Agroscope

La bactérie Morganella morganii produit des amines biogènes dans le fromage à raclette

Les amines biogènes présentes dans les aliments constituent un risque pour la santé. Des chercheuses et chercheurs d’Agroscope et de l’INRAE ont étudié la formation par la bactérie Morganella morganii de ces substances indésirables dans le fromage à raclette.

Lorsque les scientifiques étudient la diversité des bactéries dans le fromage, ils trouvent entre autres Morganella morganii. Il s’agit d’une bactérie gram-négative que l’on rencontre régulièrement dans l’environnement et dans le tractus intestinal des mammifères. Elle est indésirable dans les produits à base de poisson, car elle produit de grandes quantités d’histamine, une amine biogène. Lorsqu’elle est ingérée, cette substance peut provoquer des symptômes similaires à ceux d’une intoxication (par exemple des maux de ventre et de tête et des rougeurs de la peau).

Des chercheuses et chercheurs d’Agroscope et de l’Institut français de recherche INRAE ont voulu savoir si Morganella morganii, isolée du fromage, pouvait également former de l’histamine dans le fromage. Des essais en laboratoire dans des éprouvettes ont montré que les isolats de fromage produisaient non seulement de l’histamine, mais aussi de la putrescine et de la cadavérine. Ces deux dernières substances font également partie des amines biogènes et peuvent renforcer l’effet de l’histamine consommée simultanément.

Une étude met en évidence les risques sanitaires de Morganella morganii dans le fromage

Dans le cadre des essais, les scientifiques ont fabriqué des fromages à raclette à croûte emmorgée. Pour la fabrication, ils ont inoculé Morganella morganii dans du lait pasteurisé et l’ont ensuite transformé en fromage à raclette. En guise de contrôle, ils ont fabriqué du fromage à raclette sans Morganella morganii.

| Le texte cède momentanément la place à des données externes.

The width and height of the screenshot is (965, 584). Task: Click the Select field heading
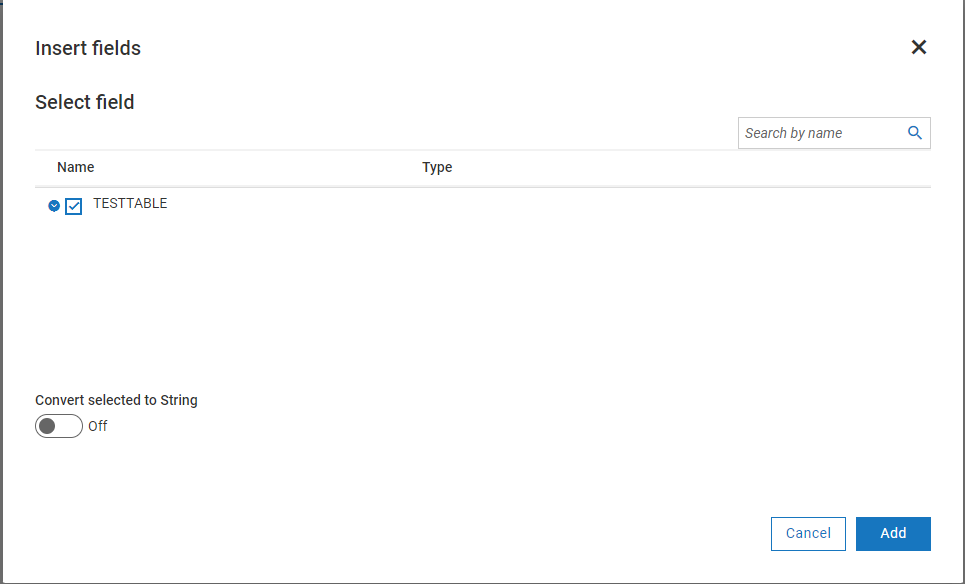(x=85, y=102)
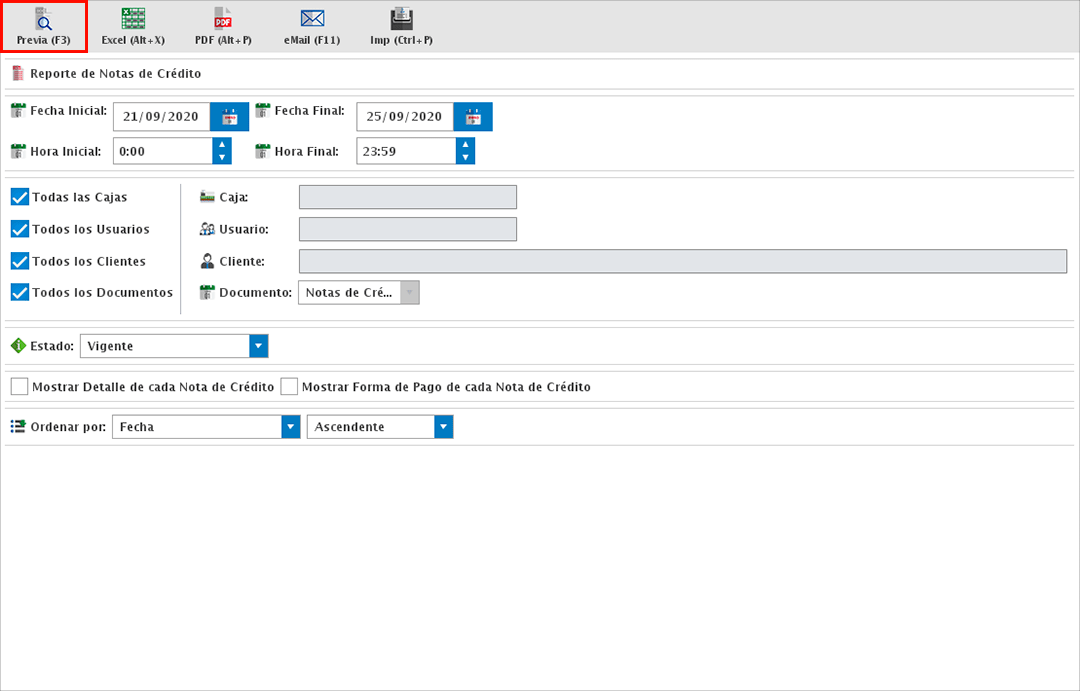Disable Todos los Clientes checkbox
Image resolution: width=1080 pixels, height=691 pixels.
[19, 261]
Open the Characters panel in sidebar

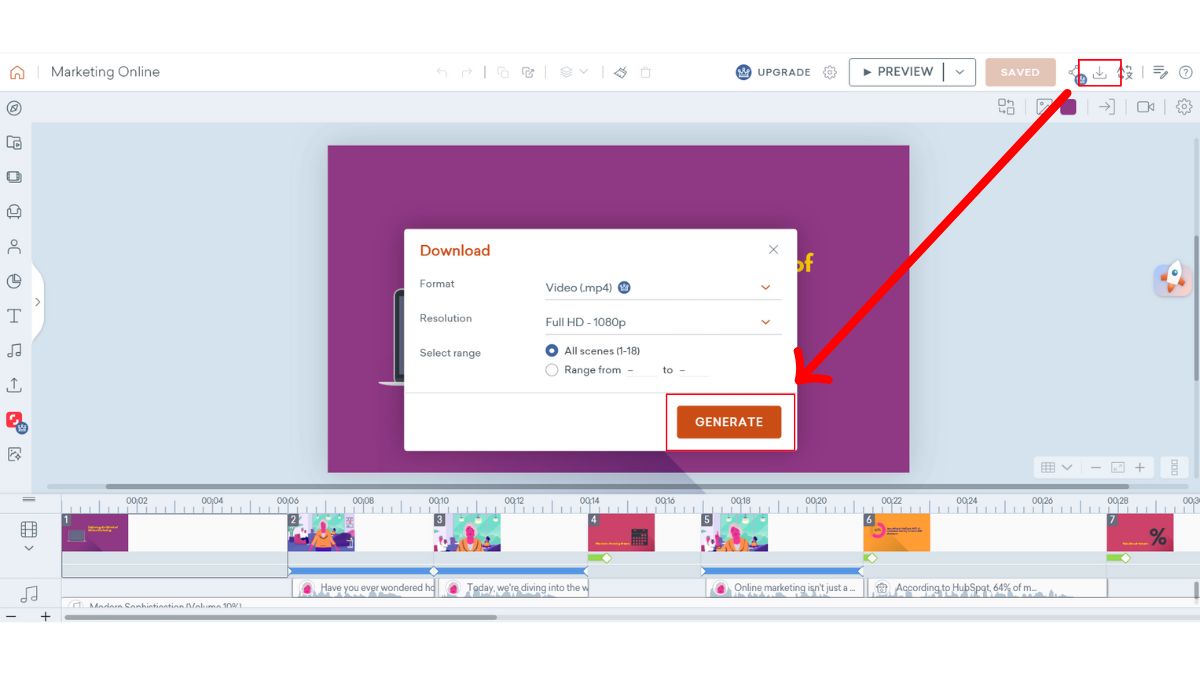pyautogui.click(x=14, y=247)
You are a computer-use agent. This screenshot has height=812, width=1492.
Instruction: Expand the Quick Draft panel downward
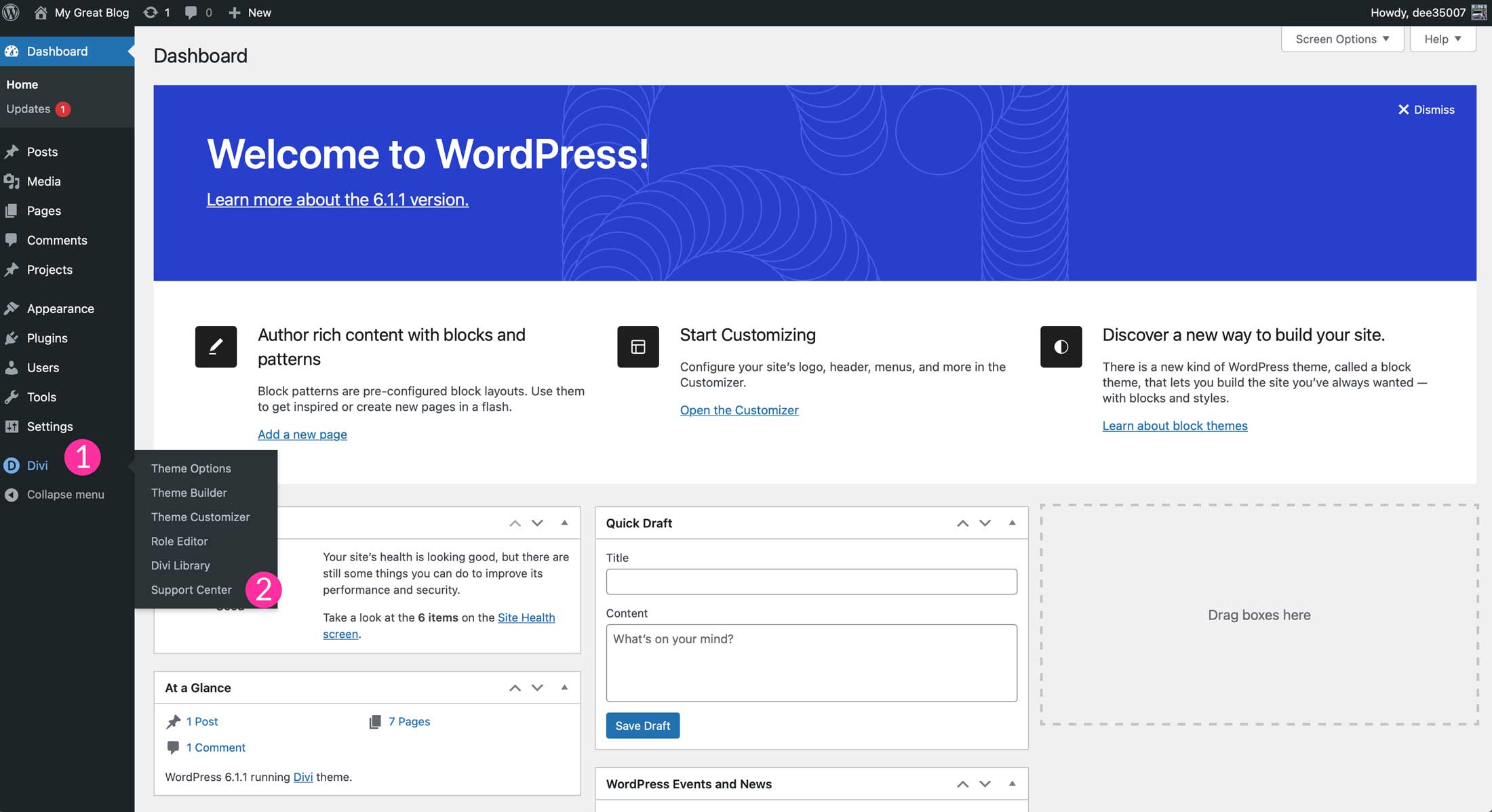985,523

Pendant l’affinage du fromage, qui a duré 130 jours, les chercheuses et chercheurs ont prélevé à différents moments des échantillons à la fois dans la croûte et dans la pâte. Ils y ont déterminé d’une part le nombre de germes de Morganella morganii et d’autre part la quantité d’amines biogènes.

Cet essai a montré que Morganella morganii a survécu au processus de transformation et s’est multipliée pendant les premières 24 heures. A la fin de l’affinage, les chercheuses et chercheurs ont pu détecter des cellules vivantes uniquement dans la croûte. Contrairement aux fromages témoins, la putrescine et la cadavérine se sont accumulées dans les fromages contenant Morganella morganii. Les teneurs en cadavérine étaient nettement plus élevées dans la croûte (310 mg/kg) qu’à l’intérieur du fromage (160 mg/kg). De l’histamine a également été détectée dans les fromages contenant Morganella morganii, mais en faibles concentrations (< 50 mg/kg).

L’utilisation régulière de méthodes de détection spécifiques à Morganella morganii serait judicieuse

Même s’il n’existe pas de valeurs limites pour les amines biogènes dans le fromage, Morganella morganii doit êtreconsidérée, sur la base des résultats de cet essai, comme une bactérie indésirable dans les fromages. Il n’existe à ce jour aucune donnée sur la propagation de cette bactérie dans les fromages suisses. Morganella morganii se développe très bien sur la gélose sélective, qui est utilisée pour la détection quantitative des entérobactéries. Les entérobactéries sont des bactéries indicatrices de l’hygiène présentes dans de nombreuses denrées alimentaires. Lors de la détermination du nombre de germes de ces bactéries dans les fromages, Morganella morganii a probablement été négligée jusqu’à présent. Les méthodes de détection développées pour cette étude peuvent être utilisées afin de détecter spécifiquement et quantitativement Morganella morganii dans le fromage. Ainsi, il sera possible à l’avenir de suivre et d’étudier de manière approfondie la propagation et l’origine de Morganella morganii dans les produits laitiers.

Conclusions

  • La bactérie Morganella morganii se développe bien dans le fromage.
  • Si Morganella morganii est présente dans le fromage, elle peut former des amines biogènes, notamment de la putrescine et de la cadavérine.
  • Des recherches supplémentaires sont nécessaires pour connaître les sources de contamination et la propagation de cette bactérie dans les fromageries.
  • Afin de mieux évaluer le risque pour la santé des consommatrices et consommateurs, il faudrait en outre clarifier les questions de sécurité concernant ce type de bactéries.